On the friday after 9/11, President George W. Bush visited the New York City site that the world would come to know as Ground Zero. After rescue workers shouted that they couldn’t hear him as he spoke to them through a bullhorn, he turned toward them and ad-libbed. “I can hear you,” he shouted. “The whole world hears you, and when we find these people who knocked these buildings down, they’ll hear all of us soon.” Everybody roared. At a prayer service later that day, he outlined the clear objective of the task ahead: “Our responsibility to history is already clear: to answer these attacks and rid the world of evil.”

Appearing on NBC’s Meet the Press two days later, Vice President Dick Cheney offered his own vengeful promise. “We also have to work, though, sort of the dark side, if you will,” he told the host, Tim Russert. “We’ve got to spend time in the shadows in the intelligence world. A lot of what needs to be done here will have to be done quietly, without any discussion, using sources and methods that are available to our intelligence agencies, if we’re going to be successful.” He added, “That’s the world these folks operate in, and so it’s going to be vital for us to use any means at our disposal.”

In retrospect, Cheney’s comment that morning came to define the U.S. response to the 2001 terrorist attacks over the next two decades, as the United States embraced the “dark side” to fight what was soon dubbed the “Global War on Terror” (the “GWOT” in gov-speak)—an all-encompassing, no-stone-unturned, whole-of-society, and whole-of-government fight against one of history’s great evils.

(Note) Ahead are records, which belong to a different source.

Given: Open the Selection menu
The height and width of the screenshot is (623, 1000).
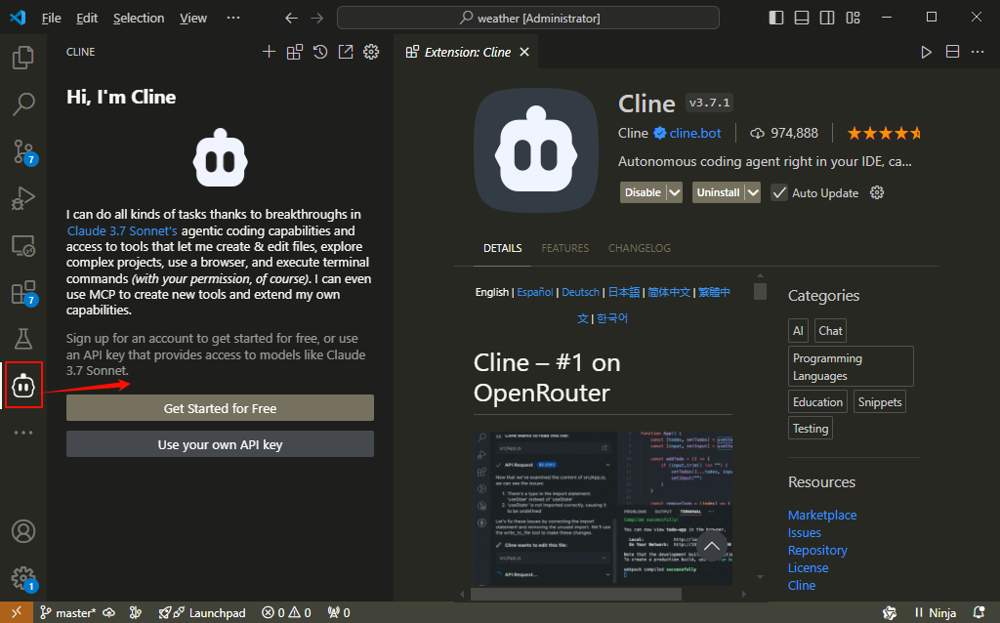Looking at the screenshot, I should pyautogui.click(x=138, y=18).
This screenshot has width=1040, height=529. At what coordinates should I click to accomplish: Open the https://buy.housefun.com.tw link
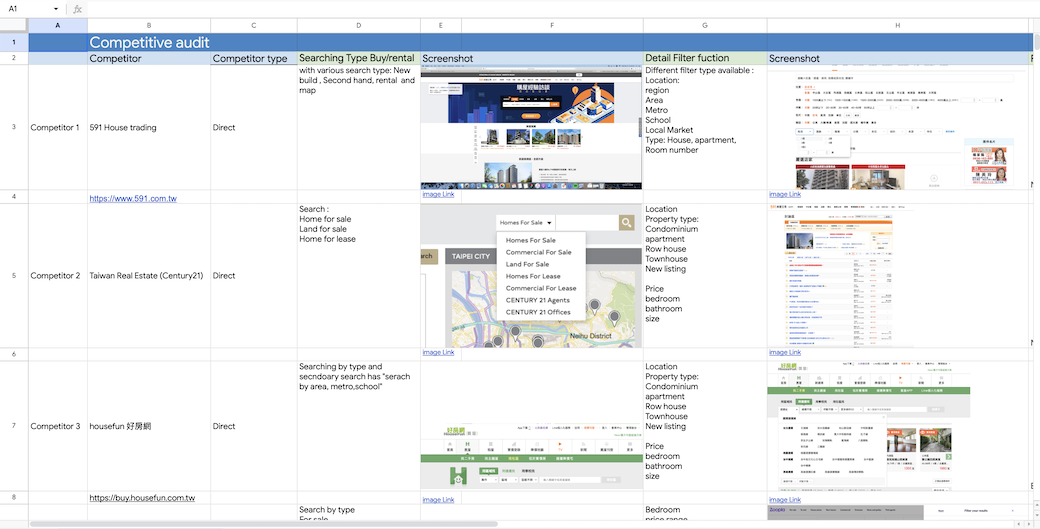142,498
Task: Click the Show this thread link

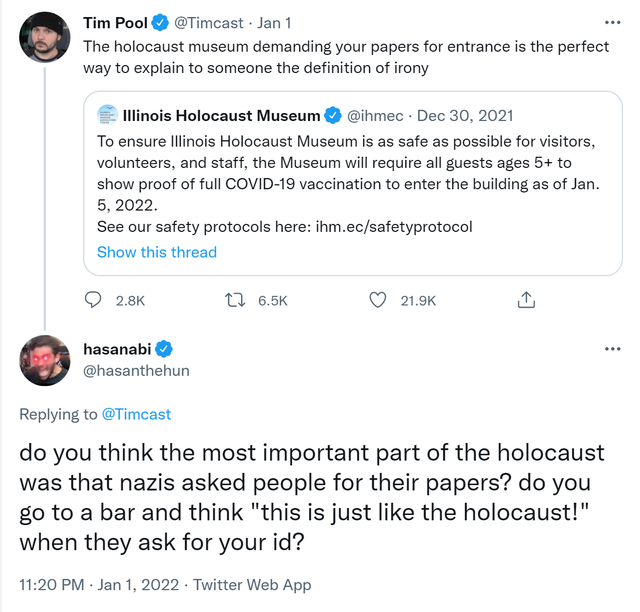Action: pyautogui.click(x=157, y=252)
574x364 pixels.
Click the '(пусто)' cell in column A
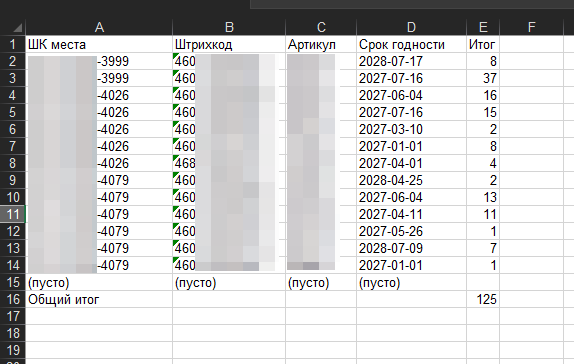tap(99, 282)
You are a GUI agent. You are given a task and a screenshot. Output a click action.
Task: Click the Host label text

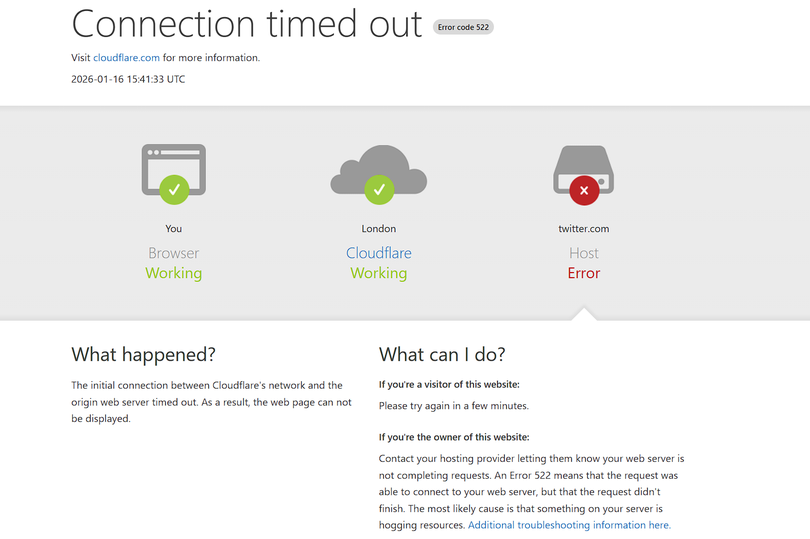[583, 253]
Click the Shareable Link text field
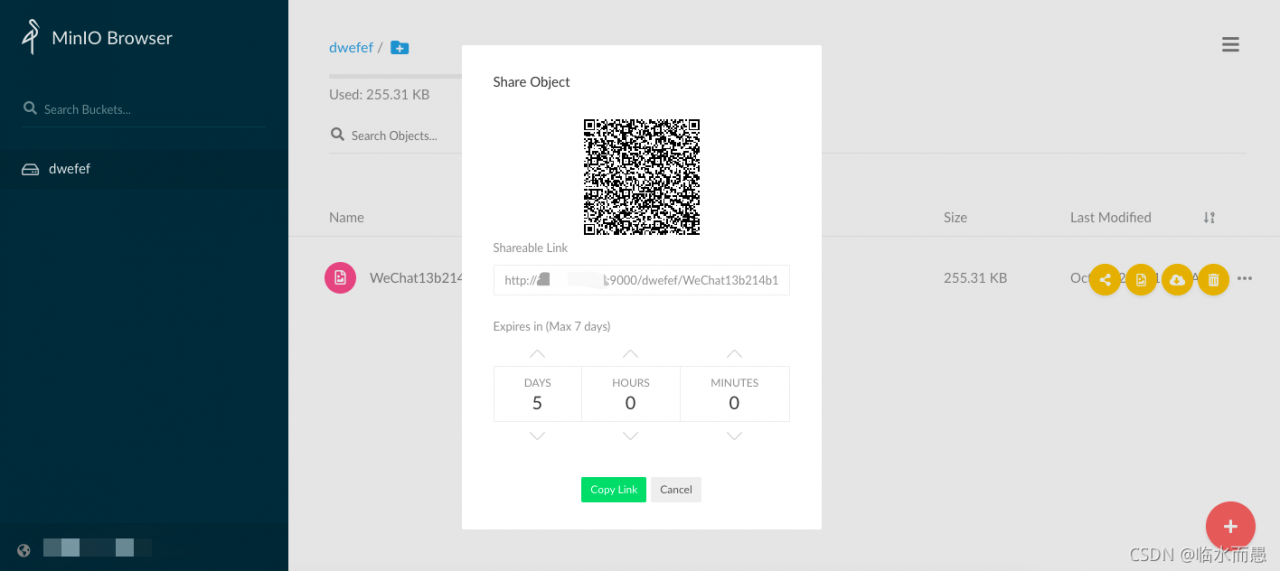The height and width of the screenshot is (571, 1280). tap(641, 280)
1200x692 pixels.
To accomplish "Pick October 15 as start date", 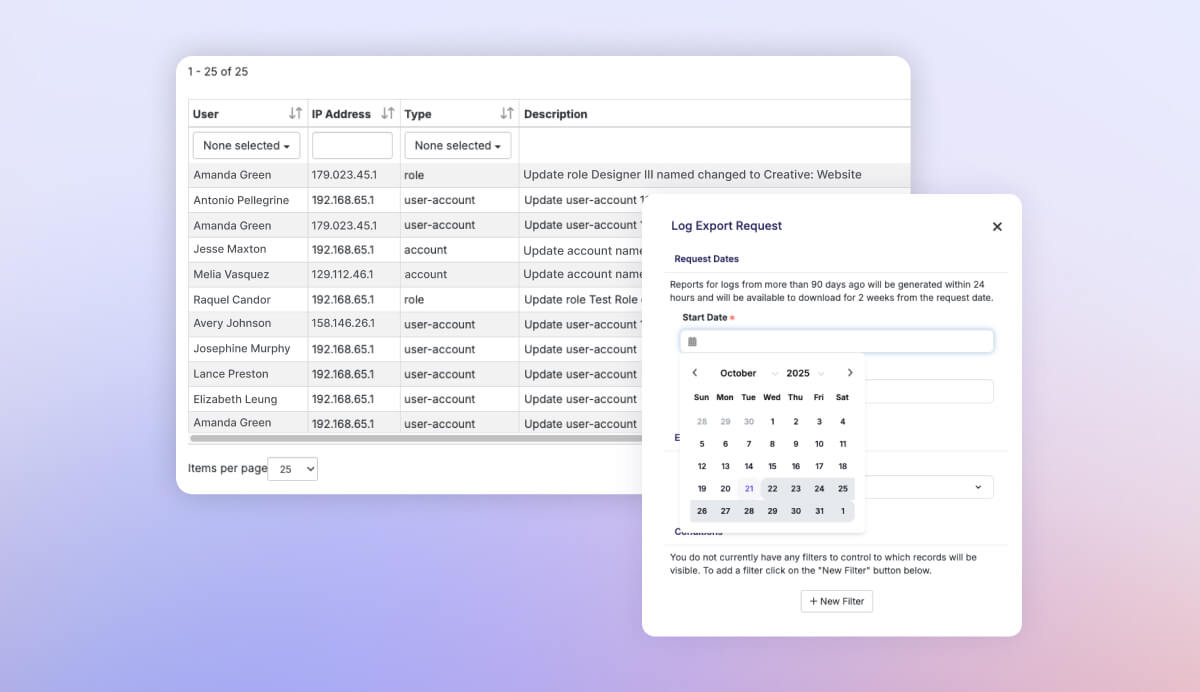I will [772, 466].
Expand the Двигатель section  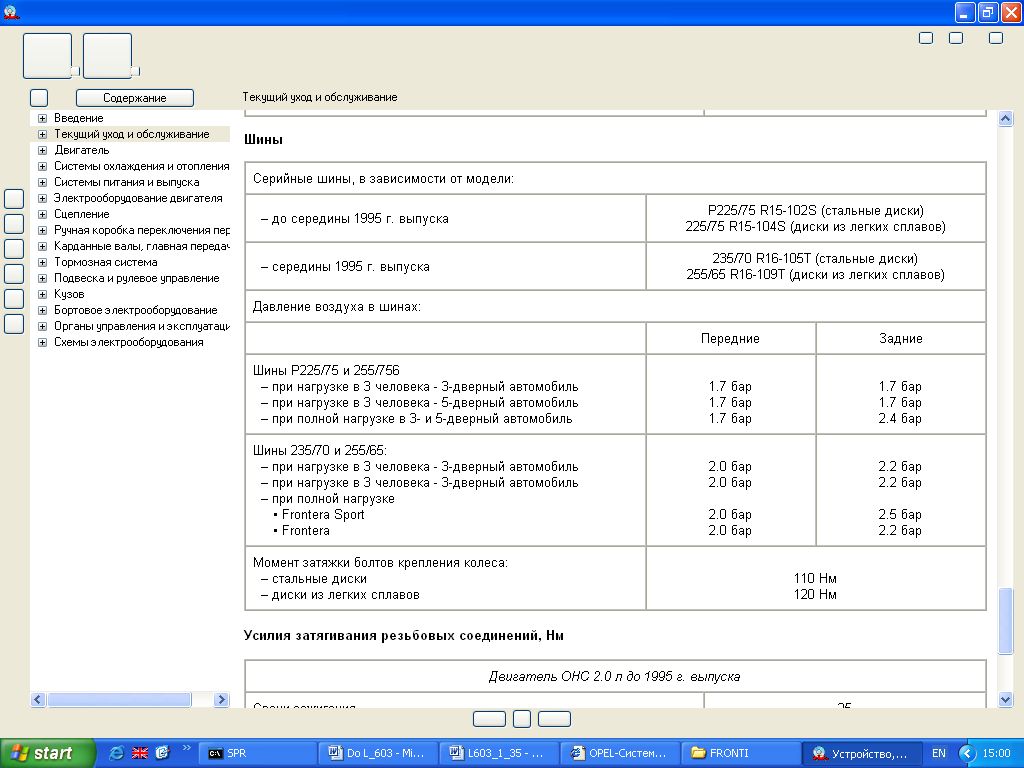click(42, 150)
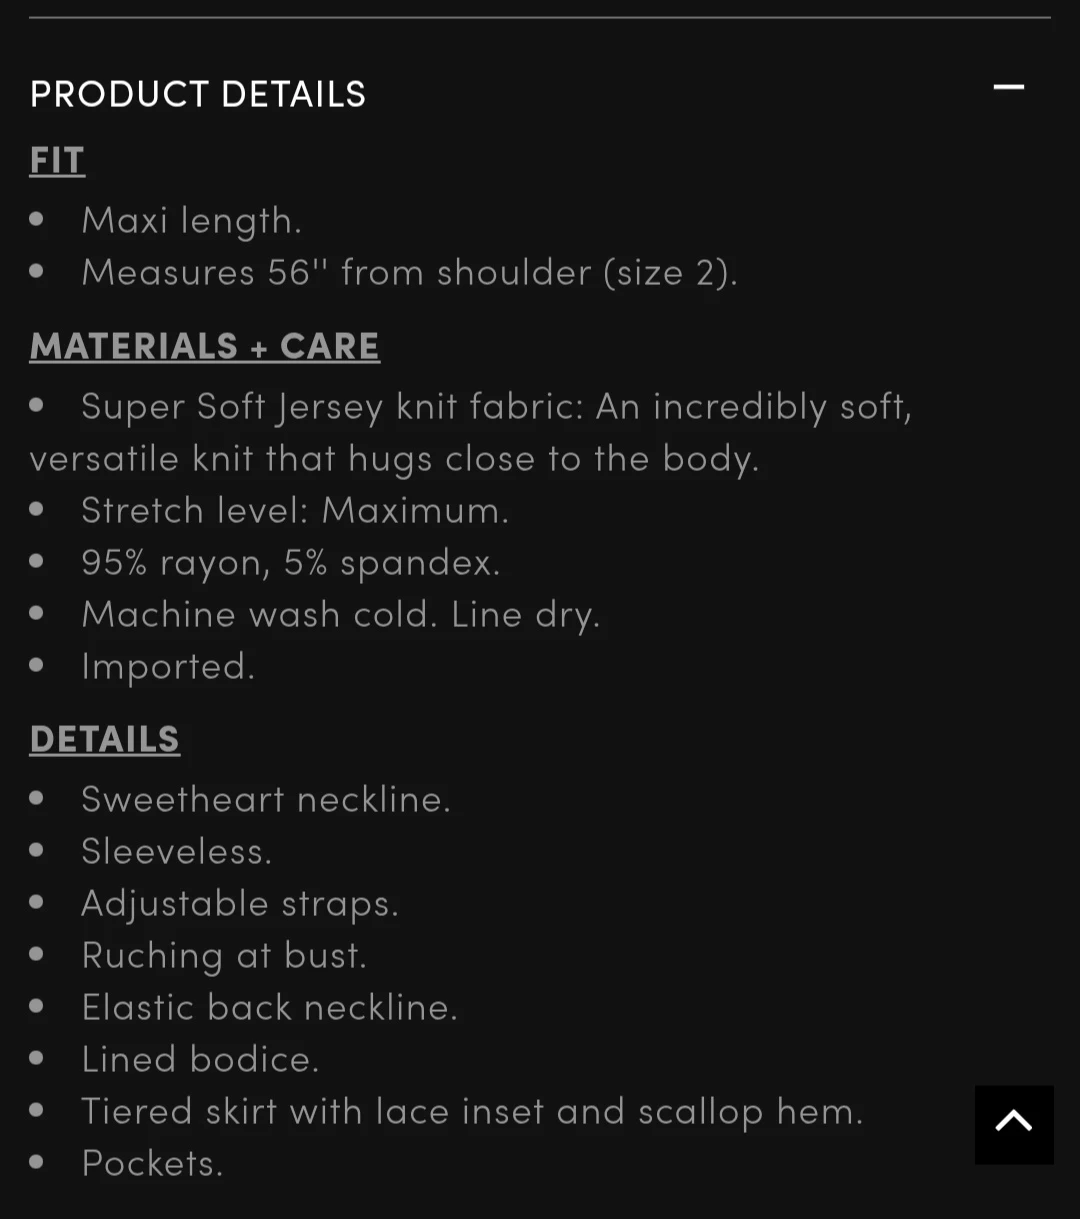The height and width of the screenshot is (1219, 1080).
Task: Click the 'Stretch level: Maximum.' line
Action: (x=296, y=510)
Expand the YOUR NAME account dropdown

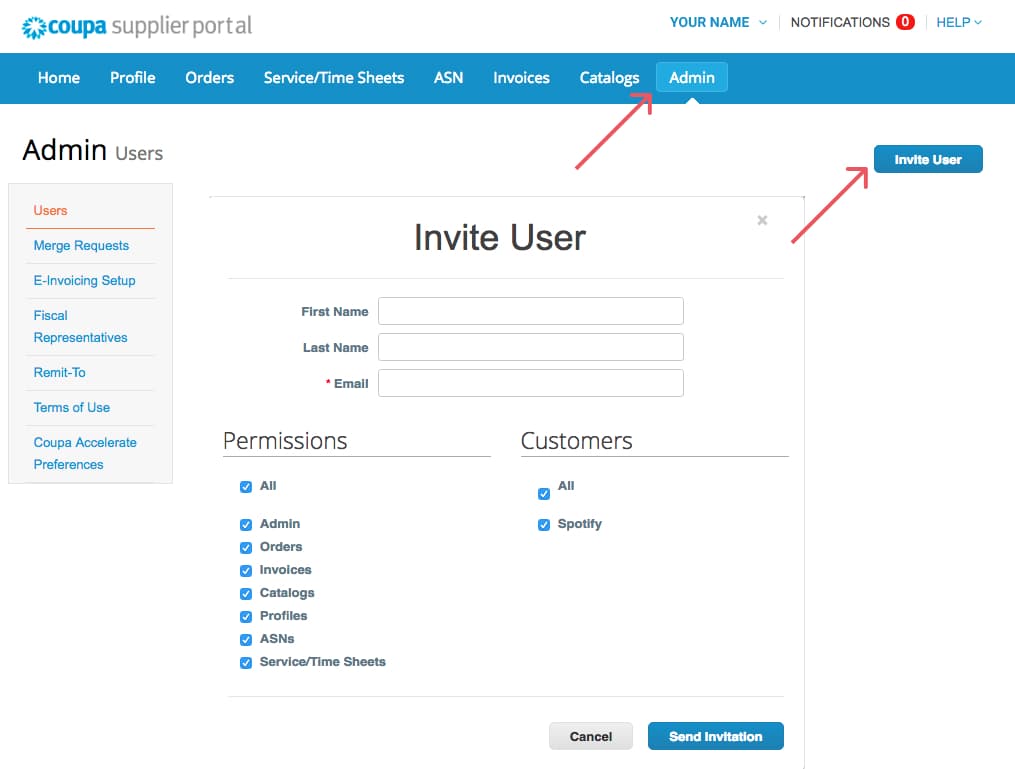718,22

It was a colossal miscalculation.

The events of September 11, 2001, became the hinge on which all of recent American history would turn, rewriting global alliances, reorganizing the U.S. government, and even changing the feel of daily life, as security checkpoints and magnetometers proliferated inside buildings and protective bollards sprouted like kudzu along America’s streets.

I am the author of an oral history of 9/11. Two of my other books chronicle how that day changed the FBI’s counterterrorism efforts and the government’s doomsday plans. I’ve spent much of this year working on a podcast series about the lingering questions from the attacks. Along the way, I’ve interviewed the Cassandra-like FBI agents who chased Osama bin Laden and al-Qaeda before the attacks; first responders and attack survivors in New York, Washington, and Pennsylvania; government officials who hid away in bunkers under the White House and in the Virginia countryside as the day unfolded; the passengers aboard Air Force One with the president on 9/11; and the Navy SEALs who killed bin Laden a decade later. I’ve interviewed directors of the CIA, FBI, and national intelligence; the interrogators in CIA black sites; and the men who found Saddam Hussein in that spider hole in Iraq.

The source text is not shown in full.